Doch nehmen Sie nicht an, dass ich in meinen Entschlüssen schwanke, nur weil ich ein wenig klage oder weil ich mir einen Trost für meine Mühen vorstellen kann, den ich vielleicht nie erfahren werde. Sie sind so fest wie das Schicksal, und meine Reise verzögert sich nur noch, bis das Wetter meine Einschiffung erlaubt. Der Winter war furchtbar streng, aber der Frühling verspricht Gutes, und er gilt als bemerkenswert früh, so dass ich vielleicht früher als erwartet auslaufen kann. Ich werde nichts überstürzen: Sie kennen mich gut genug, um auf meine Umsicht und Rücksichtnahme zu vertrauen, wenn es um die Sicherheit anderer geht.

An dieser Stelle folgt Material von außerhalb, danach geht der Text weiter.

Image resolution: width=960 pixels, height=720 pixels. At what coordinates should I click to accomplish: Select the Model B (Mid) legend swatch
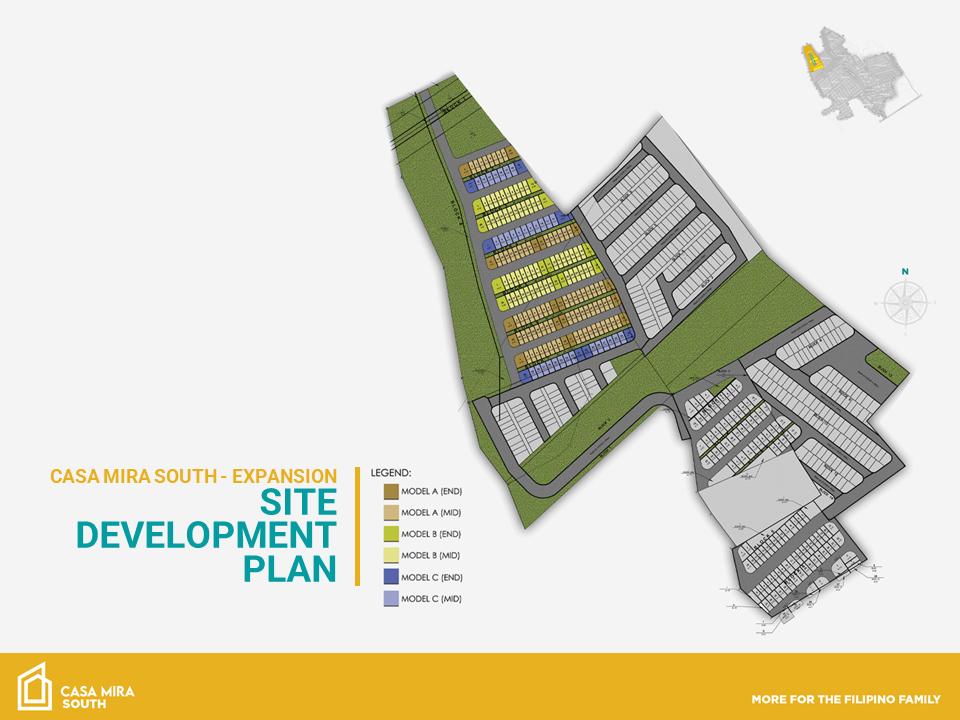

Ich kann Ihnen nicht beschreiben, was ich angesichts der bevorstehenden Unternehmung empfinde. Es ist unmöglich, Ihnen eine Vorstellung von dem zitternden, halb angenehmen und halb ängstlichen Gefühl zu vermitteln, mit dem ich mich auf die Abreise vorbereite. Ich fahre in unerforschte Gegenden, in "das Land des Nebels und des Schnees", aber ich werde keinen Albatros erlegen. Seien Sie also nicht besorgt um meine Sicherheit oder wenn ich so erschöpft und traurig wie der "Alte Seemann" zu Ihnen zurückkommen sollte. Sie werden über meine Anspielung lächeln, aber ich werde Ihnen ein Geheimnis verraten. Ich habe meine Anhänglichkeit, meine leidenschaftliche Begeisterung für die gefährlichen Geheimnisse des Ozeans oft auf dieses Werk des fantasievollsten aller modernen Dichter zurückgeführt. Da ist etwas in meiner Seele am Werk, das ich nicht verstehe. Ich bin praktisch fleißig, ein Handwerker, der seine Arbeit mit Ausdauer und Mühe ausführt, aber daneben gibt es eine Liebe für das Wunderbare, einen Glauben an das Wunderbare, der in alle meine Projekte eingeflochten ist und der mich aus den gewöhnlichen Pfaden der Menschen hinausdrängt, selbst in das wilde Meer und die unbesuchten Regionen, die ich erforschen werde. Doch zurück zu wichtigeren Überlegungen. Werde ich Sie wiedersehen, nachdem ich unermessliche Meere durchquert habe und durch das südlichste Kap von Afrika oder Amerika zurückgekehrt bin? Ich wage es nicht, einen solchen Erfolg zu erwarten, aber ich kann es nicht ertragen, die Rückseite des Bildes zu betrachten. Schreiben Sie mir vorerst weiterhin bei jeder Gelegenheit: Vielleicht erhalte ich Ihre Briefe bei einigen Gelegenheiten, wenn ich sie am meisten brauche, um meine Stimmung zu verbessern. Ich liebe Sie sehr zärtlich. Denken Sie mit Zuneigung an mich, sollten Sie nie wieder von mir hören.
Ihr liebevoller Bruder,
Robert Walton
Brief 3
7. Juli, 17 Uhr.
An Mrs. Saville, England
Meine liebe Schwester,
Ich schreibe Ihnen in aller Eile ein paar Zeilen, um Ihnen mitzuteilen, dass ich in Sicherheit bin und auf meiner Reise gut vorankomme. Dieser Brief wird England mit einem Handelsschiff erreichen, das sich gerade auf der Heimreise von Archangel befindet. Ich habe mehr Glück als Sie, denn ich werde mein Heimatland vielleicht viele Jahre lang nicht sehen. Ich bin jedoch guter Dinge: Meine Männer sind kühn und offenbar fest entschlossen, und auch die schwimmenden Eisschollen, die ständig an uns vorbeiziehen und auf die Gefahren der Region hinweisen, auf die wir uns zubewegen, scheinen sie nicht zu beunruhigen. Wir haben bereits einen sehr hohen Breitengrad erreicht, aber es ist Hochsommer, und obwohl es nicht so warm ist wie in England, atmen die südlichen Winde, die uns schnell zu den Küsten blasen, die ich mir so sehnlichst wünsche, einen Grad von erneuernder Wärme, den ich nicht erwartet hatte.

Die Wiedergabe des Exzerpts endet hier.